La processione s' avvia alla casa del pianto e vi entra : le donne da una porta, gli uomini da un' altra aperta nella parte opposta. L' edificio è troppo angusto per contenerli tutti, e molti si fermano di fuori e si accoccolano in terra, esausti. Anche il cavallo è fatto entrare nel tempio ; ma ne esce subito per andar incontro e unirsi ad altri cortei venuti dai villaggi vicini, colle stesse fanatiche manifestazioni. Dal tempio arriva la voce rauca di un mullah che dice una breve orazione, interrotta di quando in quando da una invocazione della folla e chiusa alla fine da un immenso coro di grida.

Poi i cortei (ne sono arrivati tre), si ricompongono fuori del tempio e procedono insieme verso un cimitero poco distante. Nella zona sabbiosa che si stende ai piedi della roccia a Occidente di Scardu è un grande albero solitario spaccato in due dal sommo del tronco alla sua base, una metà insecchita, reclinata sul suolo, sfrondata, scortecciata e bianca come uno scheletro ; l' altra, tuttora eretta, ramosa e viva. Ai suoi piedi è uno spazio quadrato un po' infossato, attorniato da un basso muro di pietre. Entro questo recinto sono distesi a terra su piccole sopraelevazioni di sabbia una diecina di fazzoletti di colore ; due rettangoletti, formati da verghette infisse nel suolo, son coperti da altri pannolini variopinti. Sono simulacri di tombe : le due maggiori per i nipoti del profeta, le altre per i seguaci di Husein, morti con lui. Lì vicino vi sono altri due cimiteri simili ; cioè uno per ogni corteo. Il tutto, costruito coi mezzi poverissimi di cui dispongono, è di una ingenuità infantile.
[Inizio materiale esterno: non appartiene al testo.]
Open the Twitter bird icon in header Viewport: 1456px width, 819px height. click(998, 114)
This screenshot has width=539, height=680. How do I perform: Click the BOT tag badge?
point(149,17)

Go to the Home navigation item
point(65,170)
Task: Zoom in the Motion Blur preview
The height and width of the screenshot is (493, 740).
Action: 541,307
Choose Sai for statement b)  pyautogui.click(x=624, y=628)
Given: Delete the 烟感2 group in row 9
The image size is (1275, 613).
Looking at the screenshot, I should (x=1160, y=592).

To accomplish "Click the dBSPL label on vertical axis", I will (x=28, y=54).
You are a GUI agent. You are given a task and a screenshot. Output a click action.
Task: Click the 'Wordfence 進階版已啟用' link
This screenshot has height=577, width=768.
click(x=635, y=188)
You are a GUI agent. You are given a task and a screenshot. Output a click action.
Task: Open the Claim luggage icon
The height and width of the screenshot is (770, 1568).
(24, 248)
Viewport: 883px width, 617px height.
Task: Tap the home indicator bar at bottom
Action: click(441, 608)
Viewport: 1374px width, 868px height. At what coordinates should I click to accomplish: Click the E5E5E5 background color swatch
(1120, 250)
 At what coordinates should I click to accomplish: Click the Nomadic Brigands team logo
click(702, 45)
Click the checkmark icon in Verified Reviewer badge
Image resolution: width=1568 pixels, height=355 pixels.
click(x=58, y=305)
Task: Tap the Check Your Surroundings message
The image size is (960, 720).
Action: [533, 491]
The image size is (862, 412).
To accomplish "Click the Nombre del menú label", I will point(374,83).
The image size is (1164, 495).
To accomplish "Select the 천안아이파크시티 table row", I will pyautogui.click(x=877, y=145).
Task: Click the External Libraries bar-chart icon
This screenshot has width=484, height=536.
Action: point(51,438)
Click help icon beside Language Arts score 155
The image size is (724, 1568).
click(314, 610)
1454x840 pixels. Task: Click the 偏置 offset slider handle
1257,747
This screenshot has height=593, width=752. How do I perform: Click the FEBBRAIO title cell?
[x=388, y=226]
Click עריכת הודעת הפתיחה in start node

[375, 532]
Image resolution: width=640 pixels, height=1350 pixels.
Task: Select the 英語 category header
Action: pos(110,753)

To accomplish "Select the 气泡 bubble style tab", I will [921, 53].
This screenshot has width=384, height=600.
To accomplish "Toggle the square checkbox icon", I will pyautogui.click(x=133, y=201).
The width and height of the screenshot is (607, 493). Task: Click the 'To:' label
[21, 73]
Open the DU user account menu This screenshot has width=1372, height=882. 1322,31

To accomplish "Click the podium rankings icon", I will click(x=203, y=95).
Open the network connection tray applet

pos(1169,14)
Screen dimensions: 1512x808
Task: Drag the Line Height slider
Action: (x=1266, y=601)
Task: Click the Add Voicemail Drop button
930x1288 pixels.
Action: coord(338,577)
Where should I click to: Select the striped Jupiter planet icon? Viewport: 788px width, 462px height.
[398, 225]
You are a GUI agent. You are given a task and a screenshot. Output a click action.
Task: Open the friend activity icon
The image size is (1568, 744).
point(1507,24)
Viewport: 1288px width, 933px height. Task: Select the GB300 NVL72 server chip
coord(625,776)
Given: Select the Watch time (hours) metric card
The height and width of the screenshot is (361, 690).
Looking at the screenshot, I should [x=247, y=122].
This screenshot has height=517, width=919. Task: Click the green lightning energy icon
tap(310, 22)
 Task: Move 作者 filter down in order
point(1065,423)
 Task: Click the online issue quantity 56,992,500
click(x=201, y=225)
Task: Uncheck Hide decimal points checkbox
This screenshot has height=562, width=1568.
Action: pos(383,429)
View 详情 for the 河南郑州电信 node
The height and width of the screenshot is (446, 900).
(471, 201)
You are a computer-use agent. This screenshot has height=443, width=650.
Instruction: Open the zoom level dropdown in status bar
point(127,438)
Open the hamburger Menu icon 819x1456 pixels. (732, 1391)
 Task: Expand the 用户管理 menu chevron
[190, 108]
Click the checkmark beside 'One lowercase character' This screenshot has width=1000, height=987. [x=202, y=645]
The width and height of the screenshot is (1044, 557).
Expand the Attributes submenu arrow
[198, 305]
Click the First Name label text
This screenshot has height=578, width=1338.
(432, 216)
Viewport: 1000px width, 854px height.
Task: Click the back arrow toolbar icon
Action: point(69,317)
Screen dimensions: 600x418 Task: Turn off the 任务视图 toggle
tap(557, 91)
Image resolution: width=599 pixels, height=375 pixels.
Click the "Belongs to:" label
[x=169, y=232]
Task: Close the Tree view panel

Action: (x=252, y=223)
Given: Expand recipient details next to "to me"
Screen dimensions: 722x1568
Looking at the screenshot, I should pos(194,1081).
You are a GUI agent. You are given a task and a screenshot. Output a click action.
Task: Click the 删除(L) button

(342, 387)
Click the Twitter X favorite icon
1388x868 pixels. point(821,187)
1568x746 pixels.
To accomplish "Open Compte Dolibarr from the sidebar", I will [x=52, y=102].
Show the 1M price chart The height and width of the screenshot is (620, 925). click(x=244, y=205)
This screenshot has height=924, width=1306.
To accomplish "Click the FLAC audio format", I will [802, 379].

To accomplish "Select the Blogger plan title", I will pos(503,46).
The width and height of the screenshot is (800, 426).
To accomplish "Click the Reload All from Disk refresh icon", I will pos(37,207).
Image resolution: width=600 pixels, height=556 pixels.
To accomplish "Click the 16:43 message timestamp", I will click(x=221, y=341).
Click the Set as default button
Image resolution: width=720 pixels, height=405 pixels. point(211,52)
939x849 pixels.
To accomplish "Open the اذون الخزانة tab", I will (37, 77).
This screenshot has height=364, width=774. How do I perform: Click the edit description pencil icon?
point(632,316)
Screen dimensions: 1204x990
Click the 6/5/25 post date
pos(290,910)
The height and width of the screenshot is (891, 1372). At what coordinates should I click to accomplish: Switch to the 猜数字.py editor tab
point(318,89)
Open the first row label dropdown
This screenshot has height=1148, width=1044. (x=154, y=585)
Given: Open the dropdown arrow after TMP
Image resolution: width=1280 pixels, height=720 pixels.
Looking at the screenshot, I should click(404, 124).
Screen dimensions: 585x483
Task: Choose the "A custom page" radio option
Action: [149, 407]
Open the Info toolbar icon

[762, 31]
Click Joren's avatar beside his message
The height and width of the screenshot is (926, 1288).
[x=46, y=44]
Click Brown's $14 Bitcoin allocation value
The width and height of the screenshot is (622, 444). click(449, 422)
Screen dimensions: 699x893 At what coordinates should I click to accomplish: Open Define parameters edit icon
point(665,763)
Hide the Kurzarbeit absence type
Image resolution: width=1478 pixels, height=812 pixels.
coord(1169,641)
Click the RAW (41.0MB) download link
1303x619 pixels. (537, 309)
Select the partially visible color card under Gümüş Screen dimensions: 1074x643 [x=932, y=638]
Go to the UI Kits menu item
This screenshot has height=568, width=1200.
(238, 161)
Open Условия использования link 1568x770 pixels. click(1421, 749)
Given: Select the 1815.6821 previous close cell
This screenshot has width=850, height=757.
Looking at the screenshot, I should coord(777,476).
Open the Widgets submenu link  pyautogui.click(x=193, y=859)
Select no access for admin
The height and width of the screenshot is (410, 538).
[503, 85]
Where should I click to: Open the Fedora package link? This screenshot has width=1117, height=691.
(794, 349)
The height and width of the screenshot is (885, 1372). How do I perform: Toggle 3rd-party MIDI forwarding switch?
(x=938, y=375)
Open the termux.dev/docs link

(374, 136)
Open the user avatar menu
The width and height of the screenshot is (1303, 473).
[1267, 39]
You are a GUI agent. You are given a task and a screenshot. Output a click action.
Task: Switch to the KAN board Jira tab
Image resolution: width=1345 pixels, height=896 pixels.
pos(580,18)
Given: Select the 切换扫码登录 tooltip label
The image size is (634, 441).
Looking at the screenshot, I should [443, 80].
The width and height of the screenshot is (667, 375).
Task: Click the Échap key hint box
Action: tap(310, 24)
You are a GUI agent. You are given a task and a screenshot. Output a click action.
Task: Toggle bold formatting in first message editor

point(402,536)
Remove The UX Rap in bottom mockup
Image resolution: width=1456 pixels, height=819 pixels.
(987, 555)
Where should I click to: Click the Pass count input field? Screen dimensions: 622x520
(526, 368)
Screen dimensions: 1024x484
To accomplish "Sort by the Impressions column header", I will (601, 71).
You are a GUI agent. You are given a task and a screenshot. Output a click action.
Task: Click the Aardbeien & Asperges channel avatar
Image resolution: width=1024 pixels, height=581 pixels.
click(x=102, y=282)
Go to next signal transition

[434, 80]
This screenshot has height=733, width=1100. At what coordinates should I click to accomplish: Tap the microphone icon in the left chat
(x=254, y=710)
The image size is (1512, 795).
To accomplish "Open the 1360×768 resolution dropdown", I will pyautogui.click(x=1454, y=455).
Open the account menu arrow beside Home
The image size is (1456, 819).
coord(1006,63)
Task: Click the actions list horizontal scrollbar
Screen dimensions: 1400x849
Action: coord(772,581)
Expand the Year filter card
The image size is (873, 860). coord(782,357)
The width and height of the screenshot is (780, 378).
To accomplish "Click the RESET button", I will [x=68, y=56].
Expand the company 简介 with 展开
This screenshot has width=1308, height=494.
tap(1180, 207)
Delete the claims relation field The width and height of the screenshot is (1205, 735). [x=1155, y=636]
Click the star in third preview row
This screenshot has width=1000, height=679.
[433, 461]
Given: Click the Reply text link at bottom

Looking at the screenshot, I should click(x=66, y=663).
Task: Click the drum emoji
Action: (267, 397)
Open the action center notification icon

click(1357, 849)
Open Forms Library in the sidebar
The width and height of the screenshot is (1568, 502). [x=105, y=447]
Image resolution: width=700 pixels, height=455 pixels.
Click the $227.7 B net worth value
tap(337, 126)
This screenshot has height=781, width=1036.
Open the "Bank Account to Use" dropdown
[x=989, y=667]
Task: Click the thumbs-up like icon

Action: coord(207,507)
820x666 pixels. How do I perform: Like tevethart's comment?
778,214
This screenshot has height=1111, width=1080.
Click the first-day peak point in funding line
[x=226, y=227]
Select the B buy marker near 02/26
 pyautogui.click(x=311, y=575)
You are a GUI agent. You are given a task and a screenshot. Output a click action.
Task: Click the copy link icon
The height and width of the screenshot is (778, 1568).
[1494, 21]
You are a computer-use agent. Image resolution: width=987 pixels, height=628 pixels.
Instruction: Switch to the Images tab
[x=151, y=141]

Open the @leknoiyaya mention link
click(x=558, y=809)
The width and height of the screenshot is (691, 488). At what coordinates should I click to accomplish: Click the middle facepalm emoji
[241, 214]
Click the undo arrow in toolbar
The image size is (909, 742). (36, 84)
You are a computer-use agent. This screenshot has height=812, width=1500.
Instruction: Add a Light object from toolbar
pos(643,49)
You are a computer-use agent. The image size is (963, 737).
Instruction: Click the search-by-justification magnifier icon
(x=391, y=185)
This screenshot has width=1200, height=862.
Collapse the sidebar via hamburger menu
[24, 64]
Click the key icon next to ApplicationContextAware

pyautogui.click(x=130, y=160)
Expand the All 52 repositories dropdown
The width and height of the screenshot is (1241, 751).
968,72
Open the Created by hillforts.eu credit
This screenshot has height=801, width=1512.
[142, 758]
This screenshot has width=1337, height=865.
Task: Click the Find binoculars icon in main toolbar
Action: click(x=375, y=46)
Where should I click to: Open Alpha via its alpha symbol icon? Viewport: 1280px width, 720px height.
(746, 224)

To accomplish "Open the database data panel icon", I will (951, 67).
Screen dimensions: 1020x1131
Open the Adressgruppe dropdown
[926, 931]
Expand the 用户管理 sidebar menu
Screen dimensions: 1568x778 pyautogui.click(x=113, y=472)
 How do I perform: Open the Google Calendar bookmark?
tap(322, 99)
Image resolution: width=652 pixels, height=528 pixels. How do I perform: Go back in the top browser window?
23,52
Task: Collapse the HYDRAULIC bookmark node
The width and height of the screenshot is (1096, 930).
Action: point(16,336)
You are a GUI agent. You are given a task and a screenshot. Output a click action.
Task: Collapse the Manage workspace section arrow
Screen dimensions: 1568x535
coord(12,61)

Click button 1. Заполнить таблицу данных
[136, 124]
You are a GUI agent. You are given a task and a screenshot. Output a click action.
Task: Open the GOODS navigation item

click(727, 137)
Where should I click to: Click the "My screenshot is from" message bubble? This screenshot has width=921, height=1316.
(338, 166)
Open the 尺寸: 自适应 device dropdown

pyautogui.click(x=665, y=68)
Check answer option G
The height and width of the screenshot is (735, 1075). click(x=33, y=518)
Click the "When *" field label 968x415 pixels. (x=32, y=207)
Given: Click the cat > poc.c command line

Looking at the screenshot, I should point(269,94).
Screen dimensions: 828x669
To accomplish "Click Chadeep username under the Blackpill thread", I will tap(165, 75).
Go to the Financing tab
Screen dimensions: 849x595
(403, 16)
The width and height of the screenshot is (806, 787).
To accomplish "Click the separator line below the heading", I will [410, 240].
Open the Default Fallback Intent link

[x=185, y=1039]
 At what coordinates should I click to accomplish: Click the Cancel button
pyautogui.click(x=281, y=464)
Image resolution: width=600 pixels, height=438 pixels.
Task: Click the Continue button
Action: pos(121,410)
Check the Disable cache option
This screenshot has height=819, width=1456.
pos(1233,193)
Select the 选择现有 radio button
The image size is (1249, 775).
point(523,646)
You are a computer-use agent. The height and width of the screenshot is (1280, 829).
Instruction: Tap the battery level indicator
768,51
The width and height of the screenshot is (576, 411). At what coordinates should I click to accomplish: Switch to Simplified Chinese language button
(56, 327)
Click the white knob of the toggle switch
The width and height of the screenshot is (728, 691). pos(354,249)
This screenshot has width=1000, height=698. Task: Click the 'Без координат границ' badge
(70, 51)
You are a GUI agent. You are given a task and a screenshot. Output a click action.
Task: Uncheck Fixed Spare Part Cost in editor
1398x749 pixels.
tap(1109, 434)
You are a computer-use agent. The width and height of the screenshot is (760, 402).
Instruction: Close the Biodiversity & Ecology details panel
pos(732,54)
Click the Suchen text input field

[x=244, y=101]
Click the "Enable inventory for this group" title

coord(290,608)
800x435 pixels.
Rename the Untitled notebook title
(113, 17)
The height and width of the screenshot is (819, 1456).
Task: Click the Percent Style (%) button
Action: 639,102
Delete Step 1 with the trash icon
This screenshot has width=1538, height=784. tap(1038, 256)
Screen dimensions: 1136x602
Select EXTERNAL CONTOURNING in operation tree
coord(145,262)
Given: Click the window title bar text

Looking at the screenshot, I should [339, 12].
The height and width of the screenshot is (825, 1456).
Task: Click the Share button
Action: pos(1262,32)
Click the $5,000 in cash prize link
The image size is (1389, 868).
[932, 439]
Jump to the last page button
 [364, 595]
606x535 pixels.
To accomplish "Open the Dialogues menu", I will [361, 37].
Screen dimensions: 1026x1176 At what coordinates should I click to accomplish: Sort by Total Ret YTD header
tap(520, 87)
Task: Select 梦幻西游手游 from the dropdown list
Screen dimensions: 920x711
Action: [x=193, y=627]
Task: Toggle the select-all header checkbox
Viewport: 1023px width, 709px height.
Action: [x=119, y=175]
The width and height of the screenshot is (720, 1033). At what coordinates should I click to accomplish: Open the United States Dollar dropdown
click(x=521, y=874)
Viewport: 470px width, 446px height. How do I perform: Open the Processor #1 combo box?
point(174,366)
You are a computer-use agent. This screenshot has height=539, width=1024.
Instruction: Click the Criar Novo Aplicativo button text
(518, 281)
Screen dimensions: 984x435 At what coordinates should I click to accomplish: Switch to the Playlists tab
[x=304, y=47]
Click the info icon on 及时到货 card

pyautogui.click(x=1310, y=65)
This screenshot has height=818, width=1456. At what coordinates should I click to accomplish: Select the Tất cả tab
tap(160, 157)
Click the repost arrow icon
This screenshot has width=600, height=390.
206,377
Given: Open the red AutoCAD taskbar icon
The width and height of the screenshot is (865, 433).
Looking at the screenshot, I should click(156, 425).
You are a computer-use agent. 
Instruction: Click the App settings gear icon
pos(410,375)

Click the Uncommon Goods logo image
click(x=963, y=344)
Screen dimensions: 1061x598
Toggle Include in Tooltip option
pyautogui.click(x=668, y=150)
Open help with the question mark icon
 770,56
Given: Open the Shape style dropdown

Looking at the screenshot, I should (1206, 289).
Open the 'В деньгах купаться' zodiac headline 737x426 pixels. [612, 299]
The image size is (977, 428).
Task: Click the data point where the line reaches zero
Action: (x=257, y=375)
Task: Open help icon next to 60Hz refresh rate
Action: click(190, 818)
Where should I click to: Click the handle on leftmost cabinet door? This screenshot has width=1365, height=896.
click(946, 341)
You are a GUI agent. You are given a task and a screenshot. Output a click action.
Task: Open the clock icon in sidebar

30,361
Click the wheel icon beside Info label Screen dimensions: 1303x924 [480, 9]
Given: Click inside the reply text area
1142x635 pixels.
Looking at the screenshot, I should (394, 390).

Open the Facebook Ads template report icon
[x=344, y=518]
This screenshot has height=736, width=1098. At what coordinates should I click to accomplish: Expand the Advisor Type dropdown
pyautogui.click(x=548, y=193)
Non si entra nei rettangoli simbolici che scalzi. La folla si raccoglie intorno al quadrato maggiore, seguitando lo schiamazzo e le percosse. I quattro feretri e il baldacchino sono disposti in fila. Tre mullah energumeni, in piedi dinanzi alle due finte tombe maggiori, piangono e gesticolano freneticamente, battendosi il petto, la faccia e il capo, e con quel che rimane loro di voce rauca e strozzata ripetono le invocazioni. La folla li imita come meglio può. Le donne si sono raccolte tutte insieme attorno ad un altro quadrangolo. Il cavallo viene condotto lentamente in giro attorno ai tre cimiteri, circondato sempre da una turba urlante senza posa. Nel suo paziente

passo, l' occhio sereno e indifferente, pare l' unico essere che abbia conservato la ragione, perchè ormai lo stato emozionale della folla è diventato frenesia, e si ha dinanzi una turba di invasati. Vedo uomini di tutte le età passar la mano ripetutamente sui fazzoletti distesi in terra, e poi con quella accarezzarsi il viso, il collo, il capo. Un vecchio che porta un bimbo in braccio accarezza così parecchie volte le pezzuole ed il capo del bambino.

Dopo una mezz' oretta si riformano i cortei. Il ritorno ha luogo colle stesse scene, e stupisce che possano regger tanto. Qualcuno sviene ed è rimesso alle cure del Dott. Balwant Singh, indù, che assiste da filosofo tollerante a questa esaltazione religiosa, come il tesi/dar ed i soldati sikh impassibili.